Virtual learning

A young mother told me she sat her baby down in front of the web camera, just after the baby had learned to sit, and tried to enroll her in a premier online preschool program.

Because her daughter couldn’t complete the registration herself, the mother filled in all the pertinent information. She rattled her baby’s favorite toy to get her to smile for the camera (her first school photo) then changed her diaper off camera so she’d be ready for her first day.

You see, she didn’t want the baby ridiculed by other students for appearing at school with dirty diapers.

Unfortunately, before the first lesson materialized on screen, the baby played patty-cake with the keyboard and the server lost its connection.

Okay, I admit I only imagined how things might be if the popularity of online schools continues to expand, because I couldn’t help thinking about my former mentor in education. Public schools are still in business, though I wonder for how long. Students are opting out of the classroom in record numbers, too often to avoid dealing with the problems they encounter within their non-virtual lives.

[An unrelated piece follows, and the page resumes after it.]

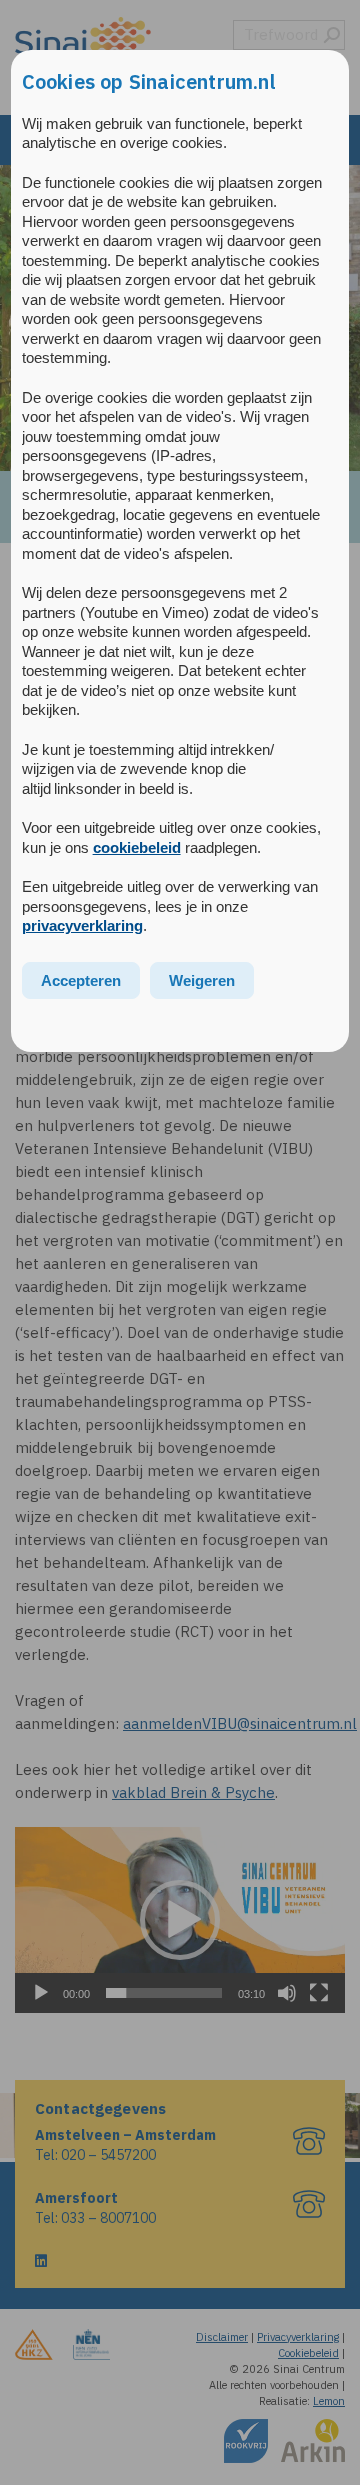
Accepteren (81, 980)
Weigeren (202, 980)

A former high-school English instructor, Janet McCabe, took the time to educate me as a young teacher in the school district where I worked. She offered this advice nearly 30 years ago for streamlining education: Just issue a diploma with the birth certificate; then schools could get on with the difficult job of teaching those students that actually want to learn.

I laughed when I first heard her say this, but she was serious.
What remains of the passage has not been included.